TASK PROMPT >>
Render the rows from the line containing "You are a computer-use agent." through the end of the rows as a two-column CSV with the headers "instruction" and "response". Give one line per row: its text in the first field and its answer in the second, with each field quoted and line breaks replaced by spaces.

----

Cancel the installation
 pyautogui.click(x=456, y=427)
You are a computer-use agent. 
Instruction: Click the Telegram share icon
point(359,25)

----

REPLY >>
instruction,response
"You are a computer-use agent. Instruction: Click the Telegram share icon","point(359,25)"